-------- DATASET ENTRIES --------
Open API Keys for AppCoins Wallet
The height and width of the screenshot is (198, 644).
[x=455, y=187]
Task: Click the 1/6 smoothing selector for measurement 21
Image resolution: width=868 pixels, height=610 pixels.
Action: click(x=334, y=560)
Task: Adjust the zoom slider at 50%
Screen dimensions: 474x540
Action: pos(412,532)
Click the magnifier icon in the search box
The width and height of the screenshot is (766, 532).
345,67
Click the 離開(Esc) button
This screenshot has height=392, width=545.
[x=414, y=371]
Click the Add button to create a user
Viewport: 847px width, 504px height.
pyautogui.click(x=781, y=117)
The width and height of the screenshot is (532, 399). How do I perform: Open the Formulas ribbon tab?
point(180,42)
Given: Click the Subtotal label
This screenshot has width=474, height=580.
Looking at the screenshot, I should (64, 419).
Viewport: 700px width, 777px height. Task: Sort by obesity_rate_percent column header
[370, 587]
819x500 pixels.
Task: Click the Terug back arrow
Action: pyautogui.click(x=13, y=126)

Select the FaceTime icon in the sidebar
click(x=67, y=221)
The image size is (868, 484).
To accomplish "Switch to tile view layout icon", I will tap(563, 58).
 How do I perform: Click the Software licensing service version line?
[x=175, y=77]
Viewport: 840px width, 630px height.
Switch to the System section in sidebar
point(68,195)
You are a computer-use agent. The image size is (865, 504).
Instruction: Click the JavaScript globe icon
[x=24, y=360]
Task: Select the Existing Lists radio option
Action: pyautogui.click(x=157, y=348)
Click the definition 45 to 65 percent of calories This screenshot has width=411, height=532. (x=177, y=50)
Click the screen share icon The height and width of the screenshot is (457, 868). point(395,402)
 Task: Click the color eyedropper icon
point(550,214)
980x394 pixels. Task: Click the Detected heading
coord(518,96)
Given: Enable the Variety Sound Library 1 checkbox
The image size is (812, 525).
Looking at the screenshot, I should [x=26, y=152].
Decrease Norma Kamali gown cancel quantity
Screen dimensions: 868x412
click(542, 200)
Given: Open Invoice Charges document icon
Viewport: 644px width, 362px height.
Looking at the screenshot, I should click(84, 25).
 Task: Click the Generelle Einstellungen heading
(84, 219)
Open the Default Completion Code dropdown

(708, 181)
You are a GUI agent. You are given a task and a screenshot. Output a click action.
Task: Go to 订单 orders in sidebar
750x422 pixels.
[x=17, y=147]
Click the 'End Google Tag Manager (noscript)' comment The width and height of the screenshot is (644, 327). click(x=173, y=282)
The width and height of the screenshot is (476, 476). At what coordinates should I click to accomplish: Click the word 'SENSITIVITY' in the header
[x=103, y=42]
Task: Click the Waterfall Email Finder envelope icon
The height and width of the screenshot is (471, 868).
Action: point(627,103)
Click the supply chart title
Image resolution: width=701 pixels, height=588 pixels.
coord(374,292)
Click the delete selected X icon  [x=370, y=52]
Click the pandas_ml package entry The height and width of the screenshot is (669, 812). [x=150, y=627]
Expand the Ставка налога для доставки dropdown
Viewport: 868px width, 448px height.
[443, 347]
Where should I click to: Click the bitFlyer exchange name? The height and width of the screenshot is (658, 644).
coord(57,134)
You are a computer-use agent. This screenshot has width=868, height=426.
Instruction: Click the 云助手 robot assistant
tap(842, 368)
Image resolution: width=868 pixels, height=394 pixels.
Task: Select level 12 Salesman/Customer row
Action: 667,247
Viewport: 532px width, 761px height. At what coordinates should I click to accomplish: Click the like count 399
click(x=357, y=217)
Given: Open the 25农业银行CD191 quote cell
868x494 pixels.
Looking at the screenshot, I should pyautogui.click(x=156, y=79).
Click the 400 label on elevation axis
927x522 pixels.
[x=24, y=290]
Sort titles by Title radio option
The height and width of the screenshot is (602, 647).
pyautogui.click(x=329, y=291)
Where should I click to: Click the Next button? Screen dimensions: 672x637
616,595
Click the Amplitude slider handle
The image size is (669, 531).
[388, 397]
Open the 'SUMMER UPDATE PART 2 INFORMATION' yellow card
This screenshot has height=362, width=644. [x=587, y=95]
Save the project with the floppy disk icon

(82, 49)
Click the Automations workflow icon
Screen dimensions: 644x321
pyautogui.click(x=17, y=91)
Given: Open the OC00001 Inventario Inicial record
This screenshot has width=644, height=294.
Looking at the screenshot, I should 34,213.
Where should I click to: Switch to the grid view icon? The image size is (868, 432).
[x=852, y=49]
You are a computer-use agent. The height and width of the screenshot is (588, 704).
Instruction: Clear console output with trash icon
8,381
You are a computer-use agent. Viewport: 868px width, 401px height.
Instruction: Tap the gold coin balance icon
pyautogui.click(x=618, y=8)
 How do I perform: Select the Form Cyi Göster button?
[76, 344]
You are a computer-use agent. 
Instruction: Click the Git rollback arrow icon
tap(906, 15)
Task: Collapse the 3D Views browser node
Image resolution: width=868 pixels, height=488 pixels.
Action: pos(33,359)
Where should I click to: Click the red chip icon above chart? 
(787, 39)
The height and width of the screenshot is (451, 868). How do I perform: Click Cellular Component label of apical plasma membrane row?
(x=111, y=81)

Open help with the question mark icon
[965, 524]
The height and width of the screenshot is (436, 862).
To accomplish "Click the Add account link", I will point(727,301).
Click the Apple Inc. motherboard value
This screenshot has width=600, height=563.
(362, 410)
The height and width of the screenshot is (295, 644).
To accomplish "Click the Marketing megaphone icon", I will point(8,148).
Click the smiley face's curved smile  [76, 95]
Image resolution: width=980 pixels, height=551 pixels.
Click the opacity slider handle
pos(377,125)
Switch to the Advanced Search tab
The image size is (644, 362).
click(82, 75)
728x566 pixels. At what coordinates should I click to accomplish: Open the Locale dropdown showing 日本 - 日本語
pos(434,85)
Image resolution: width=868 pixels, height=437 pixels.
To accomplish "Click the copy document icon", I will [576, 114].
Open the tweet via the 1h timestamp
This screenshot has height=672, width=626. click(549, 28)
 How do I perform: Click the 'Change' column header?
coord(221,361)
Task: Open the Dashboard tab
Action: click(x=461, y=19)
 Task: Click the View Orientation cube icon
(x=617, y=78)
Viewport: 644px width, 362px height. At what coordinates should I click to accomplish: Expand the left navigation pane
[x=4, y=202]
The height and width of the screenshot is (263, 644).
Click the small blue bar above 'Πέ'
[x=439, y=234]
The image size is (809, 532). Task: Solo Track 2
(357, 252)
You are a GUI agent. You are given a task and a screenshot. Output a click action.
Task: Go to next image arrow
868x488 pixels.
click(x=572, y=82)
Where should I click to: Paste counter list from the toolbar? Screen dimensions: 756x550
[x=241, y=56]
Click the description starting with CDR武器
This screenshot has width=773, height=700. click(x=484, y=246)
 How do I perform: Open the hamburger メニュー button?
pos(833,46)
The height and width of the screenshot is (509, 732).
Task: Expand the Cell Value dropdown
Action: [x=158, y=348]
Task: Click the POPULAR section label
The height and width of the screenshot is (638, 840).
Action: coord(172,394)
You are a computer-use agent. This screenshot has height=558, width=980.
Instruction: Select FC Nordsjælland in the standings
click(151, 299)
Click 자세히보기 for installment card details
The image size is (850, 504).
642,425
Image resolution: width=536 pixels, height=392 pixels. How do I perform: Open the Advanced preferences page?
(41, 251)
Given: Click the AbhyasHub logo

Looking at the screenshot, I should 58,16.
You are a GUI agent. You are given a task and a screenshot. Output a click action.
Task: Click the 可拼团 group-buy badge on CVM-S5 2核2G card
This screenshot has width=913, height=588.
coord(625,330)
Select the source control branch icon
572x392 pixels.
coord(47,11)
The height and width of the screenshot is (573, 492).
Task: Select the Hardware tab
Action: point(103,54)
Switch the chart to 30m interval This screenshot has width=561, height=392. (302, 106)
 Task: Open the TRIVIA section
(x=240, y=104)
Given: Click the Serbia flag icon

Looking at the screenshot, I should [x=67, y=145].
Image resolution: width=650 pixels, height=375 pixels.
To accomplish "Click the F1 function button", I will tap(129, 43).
--------
TASK BRIEF => Could you duplicate everything in the listing above from the line containing "You are a computer-use agent. Viewport: 868px" down to the line containing "Action: pos(33,359)", with both of those lines included?

REPLY TO THE EXERCISE =>
You are a computer-use agent. Viewport: 868px width, 401px height.
Instruction: Tap the gold coin balance icon
pyautogui.click(x=618, y=8)
 How do I perform: Select the Form Cyi Göster button?
[76, 344]
You are a computer-use agent. 
Instruction: Click the Git rollback arrow icon
tap(906, 15)
Task: Collapse the 3D Views browser node
Image resolution: width=868 pixels, height=488 pixels.
Action: pos(33,359)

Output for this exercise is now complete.